I think most of us have met someone new and almost instantly felt as if we've known them for years, you find yourself so completely at ease in their company. On the other side of the coin, we've all undoubtedly had that moment where you are overwhelmed with the certainty, that the person who is smiling at you as they warmly shake your hand, cannot be trusted. The logical side of your brain attempts to reassure you, after all, how can you dislike someone you barely know ? But that well-used 'gut feeling' is screaming at you, not to even think about telling this person anything more important than perhaps the time and hold on to your watch while you do it ! So could an explanation for those strong feelings - be they positive or negative- be somehow you remember them from a previous life ? When my youngest daughter was a baby, she was notoriously wary of people, she would stare quite intently at any new person, as if she was trying to decide whether or not she was going to like them. Now, I should stress, this was before she could talk.

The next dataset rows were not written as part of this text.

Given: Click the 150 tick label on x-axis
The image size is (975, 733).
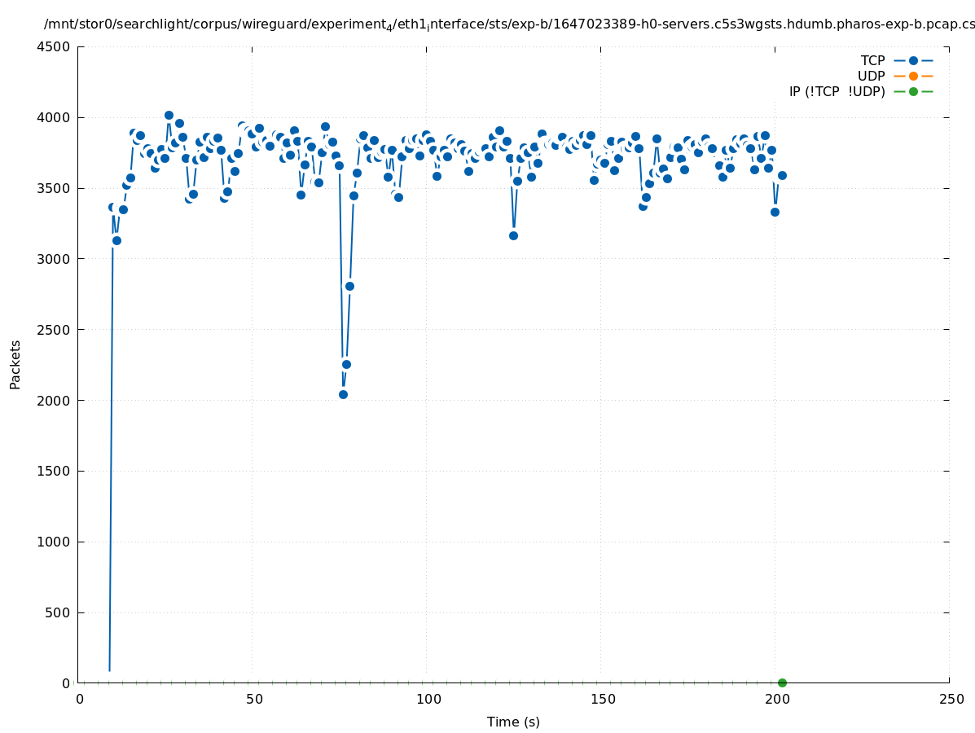Looking at the screenshot, I should pos(602,699).
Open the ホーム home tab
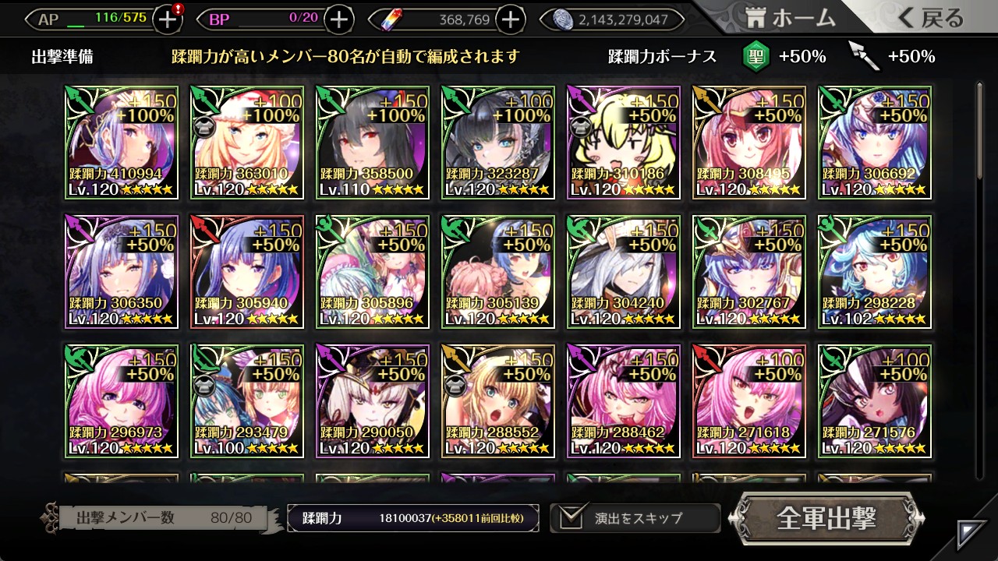Screen dimensions: 998x561 791,17
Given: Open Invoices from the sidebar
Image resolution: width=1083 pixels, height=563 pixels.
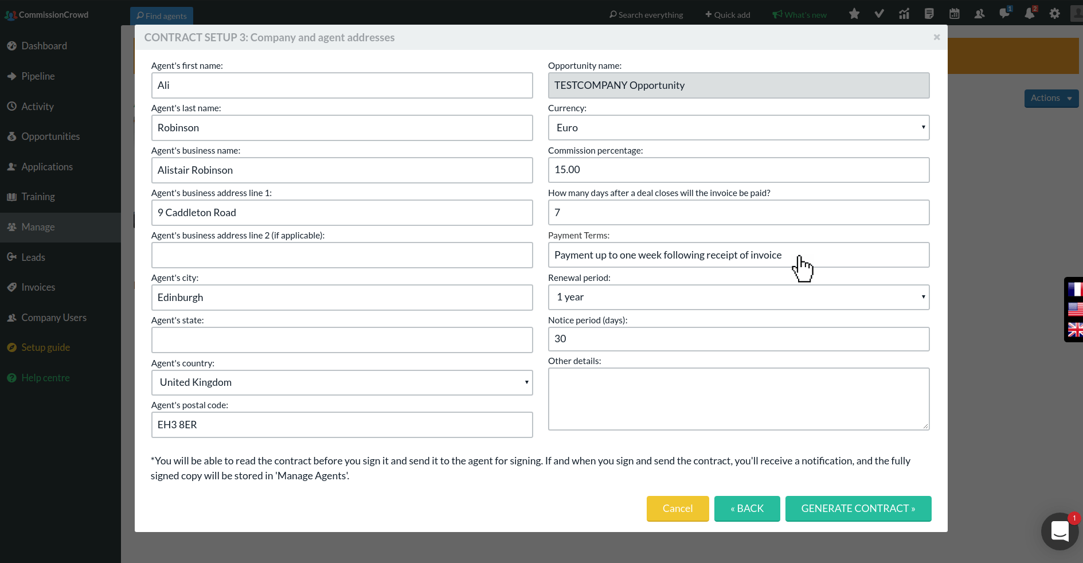Looking at the screenshot, I should (38, 287).
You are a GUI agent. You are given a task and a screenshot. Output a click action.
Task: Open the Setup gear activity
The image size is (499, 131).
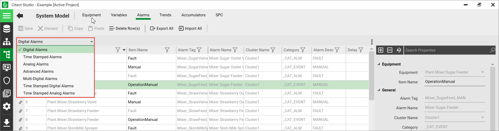pos(6,106)
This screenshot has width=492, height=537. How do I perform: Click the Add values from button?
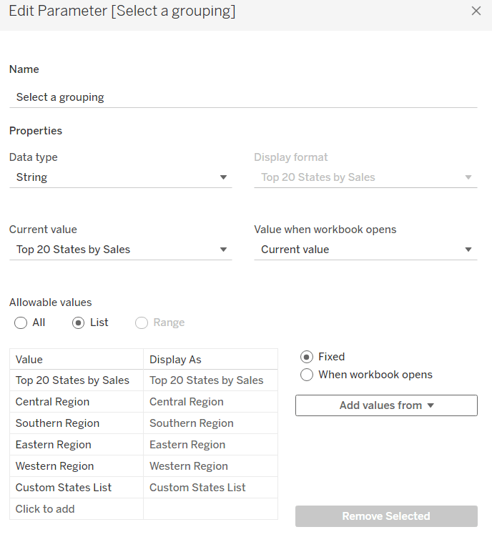pyautogui.click(x=386, y=405)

So when people met her, they would very often beam at her, tickle her chin and say something like,
"Aren't you adorable ?'
As I held her in my arms, after only a few moments, I would feel her shrink back from this new intruder or she would smile back at them, as if somehow, she had formed an opinion of them and was now acting on it ! I believe all babies do this, but almost everyone who met her would comment on just how unnerving her particular stare was ! What is more strange is when she seemed to actively dislike someone, sooner or later, her feelings were proved correct even though, when we had met them, they had appeared to be nothing but nice people. Could it be her soul recognised them from a past life and was warning her about them ? Considering, as a baby, her mind would be completely uncluttered by the junk that fills adult heads, so perhaps hers was 'freer' to make an informed judgement. Whatever the truth might be, I found myself checking her reaction to any new person, as I had no doubt she could 'see something' I could not.

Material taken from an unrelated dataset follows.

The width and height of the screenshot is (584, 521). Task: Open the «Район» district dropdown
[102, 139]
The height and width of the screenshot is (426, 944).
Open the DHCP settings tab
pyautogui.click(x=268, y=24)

Equally, I am sure we have all visited somewhere new and felt as if we had ben there before, there's a familiarity there which cannot be explained, so we can either feel at home or as if we cannot get out of there fast enough.

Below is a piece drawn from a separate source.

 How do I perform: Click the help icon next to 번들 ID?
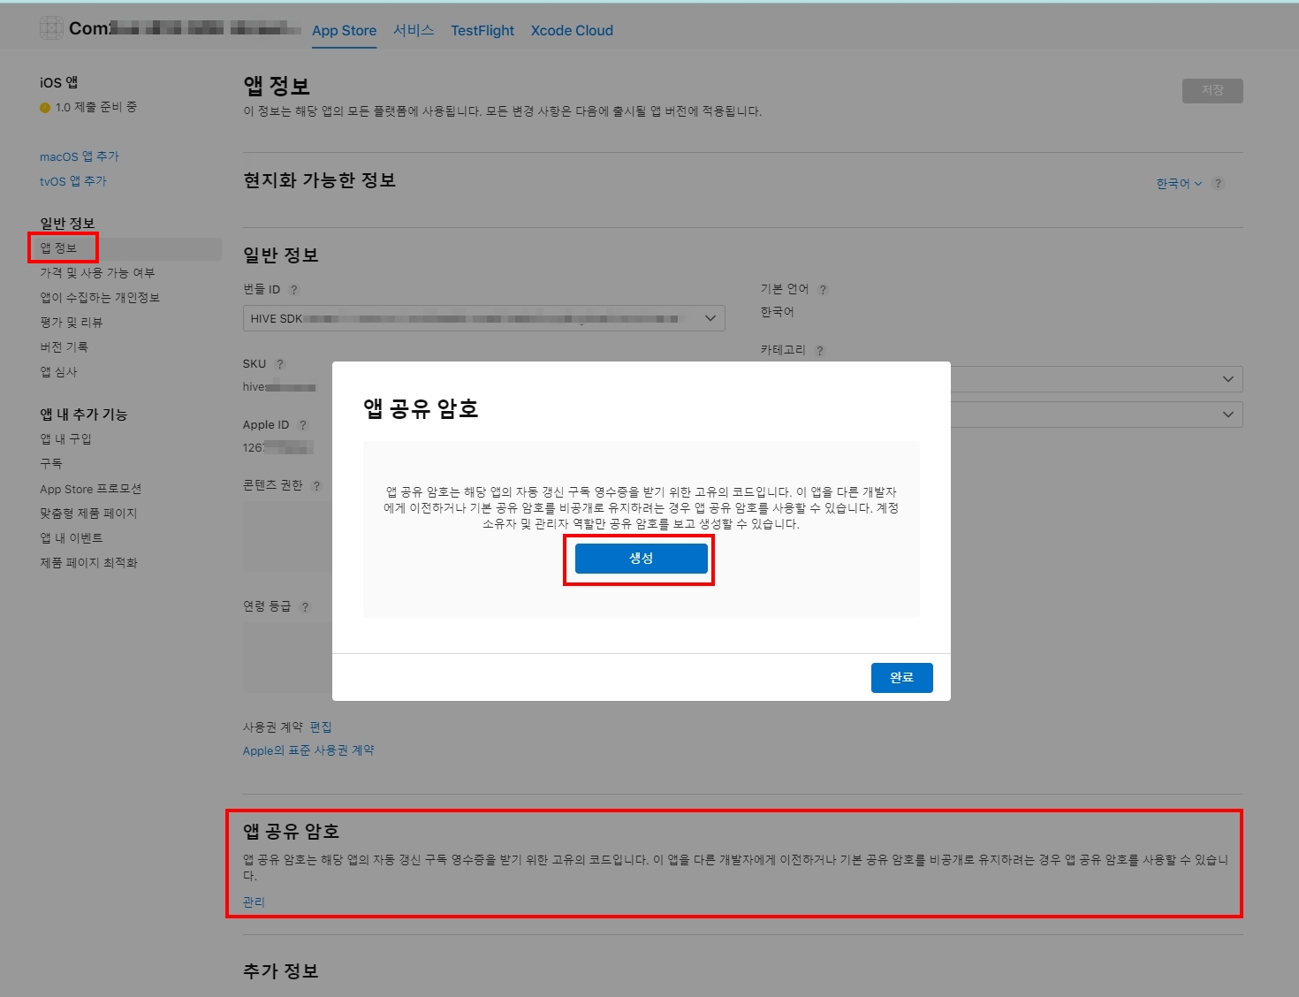[294, 290]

As an example, I had a much-loved aunt, she was one of my mothers' sisters and they were incredibly close, which meant we visited her as often as possible. Anyway, she married and as her family grew, she moved house, but never very far from the previous home as she liked the area. After one such move, we went to visit and almost instantly, I noticed my mother tense up and look distinctly uncomfortable. Being a confident woman, it seemed very strange, to watch her shift awkwardly on a perfectly nice sofa, clearly very uneasy and, so I looked around the room for some kind of explanation, but there was nothing. After barely an hour, my mother could not take any more and made a feeble excuse so we could leave, but not before insisting her sisters' family visited us very soon. As soon as we had left, her shoulders dropped and the tension evaporated, my somewhat  bemused father asked what had been the problem,
"I just couldn't stand being in there, the atmosphere was just oppressive, I felt like I was suffocating," she replied quietly. I remember none of us spoke during the journey home, it just seemed so unbelievable, we had been at the home of someone we all loved, the house itself was just a normal house, and yet for some inexplicable reason, my mother had felt such a strong negative reaction. Could it be she had been at that place before in a previous life ? Could it be she had suffered at the hands of someone who had lived there at the time and somehow her soul was remembering ? I don't mean in that particular house, but on the land. Thankfully, my aunt moved again- perhaps gently encouraged by my mother - and we spent many happy days at her new home.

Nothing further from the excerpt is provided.